Clarice grew up in the midst of influences not the purest or most
elevating. She was not by nature gay, but silent, truthful, and
industrious. She was no coward by nature, and her training made her
brave and hardy. Sometimes Old Briton called her his boy, and exacted
from her the service of a son. Dame Briton did not quarrel with him for
that; she was as proud as the fisherman of any feat of skill or strength
or courage performed by Clarice. In their way they were both fond of the
child, but their fondness had strange manifestation; and of much tender
speech, or fondling, or praise, the girl stood in no danger.

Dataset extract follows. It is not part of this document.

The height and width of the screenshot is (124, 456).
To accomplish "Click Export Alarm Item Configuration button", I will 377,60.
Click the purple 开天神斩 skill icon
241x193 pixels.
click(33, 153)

Idleness especially was held up before her, from the outset, as the most
destructive evil and dire iniquity of which human creature was capable;
and Old Briton, lounging about all day with his pipe in his mouth,--by
no means a rare spectacle,--did not interfere with the lesson the
child's mother enforced. Winter and summer there was enough for the
little feet and hands to do. So, as Clarice grew up, she earned the best
reputation for industry of any girl in Diver's Bay.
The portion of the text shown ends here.